═════ Data extracts

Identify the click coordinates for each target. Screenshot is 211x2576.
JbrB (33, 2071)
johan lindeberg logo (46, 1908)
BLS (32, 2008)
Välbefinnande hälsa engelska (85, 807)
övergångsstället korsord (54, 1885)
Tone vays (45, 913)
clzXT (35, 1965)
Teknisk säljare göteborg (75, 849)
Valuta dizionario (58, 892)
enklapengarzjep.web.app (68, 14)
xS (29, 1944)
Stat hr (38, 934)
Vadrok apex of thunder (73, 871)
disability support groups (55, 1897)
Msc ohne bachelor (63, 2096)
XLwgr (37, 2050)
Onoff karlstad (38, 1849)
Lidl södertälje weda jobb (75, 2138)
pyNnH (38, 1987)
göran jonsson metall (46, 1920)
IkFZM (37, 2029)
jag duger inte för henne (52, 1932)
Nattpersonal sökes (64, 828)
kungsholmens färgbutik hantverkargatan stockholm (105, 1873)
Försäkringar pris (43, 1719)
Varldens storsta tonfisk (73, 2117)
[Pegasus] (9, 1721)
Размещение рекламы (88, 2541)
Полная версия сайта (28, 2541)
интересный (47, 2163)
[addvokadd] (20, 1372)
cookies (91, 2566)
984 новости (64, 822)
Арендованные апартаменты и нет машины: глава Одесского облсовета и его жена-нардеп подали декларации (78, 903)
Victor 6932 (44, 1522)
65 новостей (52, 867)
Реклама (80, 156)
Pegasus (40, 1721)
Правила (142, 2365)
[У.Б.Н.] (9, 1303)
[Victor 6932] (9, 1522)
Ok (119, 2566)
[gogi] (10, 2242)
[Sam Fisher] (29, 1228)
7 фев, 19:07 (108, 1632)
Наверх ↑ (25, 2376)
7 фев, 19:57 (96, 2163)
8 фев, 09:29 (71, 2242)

══════════

Work item. Could you set down every record exactly as given?

Finished exercise.
Identify the click coordinates for each target. Screenshot is 211x2576.
JbrB (33, 2071)
johan lindeberg logo (46, 1908)
BLS (32, 2008)
Välbefinnande hälsa engelska (85, 807)
övergångsstället korsord (54, 1885)
Tone vays (45, 913)
clzXT (35, 1965)
Teknisk säljare göteborg (75, 849)
Valuta dizionario (58, 892)
enklapengarzjep.web.app (68, 14)
xS (29, 1944)
Stat hr (38, 934)
Vadrok apex of thunder (73, 871)
disability support groups (55, 1897)
Msc ohne bachelor (63, 2096)
XLwgr (37, 2050)
Onoff karlstad (38, 1849)
Lidl södertälje weda jobb (75, 2138)
pyNnH (38, 1987)
göran jonsson metall (46, 1920)
IkFZM (37, 2029)
jag duger inte för henne (52, 1932)
Nattpersonal sökes (64, 828)
kungsholmens färgbutik hantverkargatan stockholm (105, 1873)
Försäkringar pris (43, 1719)
Varldens storsta tonfisk (73, 2117)
[Pegasus] (9, 1721)
Размещение рекламы (88, 2541)
Полная версия сайта (28, 2541)
интересный (47, 2163)
[addvokadd] (20, 1372)
cookies (91, 2566)
984 новости (64, 822)
Арендованные апартаменты и нет машины: глава Одесского облсовета и его жена-нардеп подали декларации (78, 903)
Victor 6932 (44, 1522)
65 новостей (52, 867)
Реклама (80, 156)
Pegasus (40, 1721)
Правила (142, 2365)
[У.Б.Н.] (9, 1303)
[Victor 6932] (9, 1522)
Ok (119, 2566)
[gogi] (10, 2242)
[Sam Fisher] (29, 1228)
7 фев, 19:07 (108, 1632)
Наверх ↑ (25, 2376)
7 фев, 19:57 (96, 2163)
8 фев, 09:29 (71, 2242)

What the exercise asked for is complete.